Total sentences found: 57369
First sentence example: chapter one news of a treasure wreck there was a rushing whizzing throbbing noise in the air...


In [11]:
tokenizer = Tokenizer(oov_token='<oov>')
tokenizer.fit_on_texts(sentences)
total_words = len(tokenizer.word_index) + 1

# Generate input sequences
input_sequences = []
for line in sentences:
    token_list = tokenizer.texts_to_sequences([line])[0]
    if len(token_list) <= 1:
        continue
    for i in range(1, len(token_list)):
        n_gram_sequence = token_list[:i + 1]
        input_sequences.append(n_gram_sequence)

# Pad sequences
max_sequence_len = max([len(x) for x in input_sequences])
input_sequences = pad_sequences(input_sequences, maxlen=max_sequence_len, padding='pre')


In [12]:
X,labels = input_sequences[:,:-1],input_sequences[:,-1]


In [13]:
from sklearn.model_selection import train_test_split

X_train, X_val_test, y_train, y_val_test = train_test_split(X, labels, test_size=0.1, random_state=42)
X_val, X_test, y_val, y_test = train_test_split(X_val_test, y_val_test, test_size=0.5, random_state=42)
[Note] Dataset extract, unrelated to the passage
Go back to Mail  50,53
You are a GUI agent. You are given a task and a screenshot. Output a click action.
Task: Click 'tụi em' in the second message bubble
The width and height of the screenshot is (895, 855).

print(f"X_train shape: {X_train.shape}")
print(f"y_train shape: {y_train.shape}")

X_train shape: (740542, 603)
y_train shape: (740542,)


# Define rhe model

In [14]:
model = Sequential()
model.add(Embedding(total_words, 100)) 
model.add(Bidirectional(LSTM(150)))
model.add(Dropout(0.2)) 
model.add(Dense(total_words, activation='softmax'))

adam = Adam(learning_rate=0.001)

model.compile(loss='sparse_categorical_crossentropy', 
              optimizer=adam, 
              metrics=['accuracy'])

## Training The model

In [15]:
BATCH_SIZE = 64 

# إنشاء (dataset) للتدريب
train_dataset = tf.data.Dataset.from_tensor_slices((X_train, y_train))
train_dataset = train_dataset.shuffle(buffer_size=1024).batch(BATCH_SIZE).prefetch(tf.data.AUTOTUNE)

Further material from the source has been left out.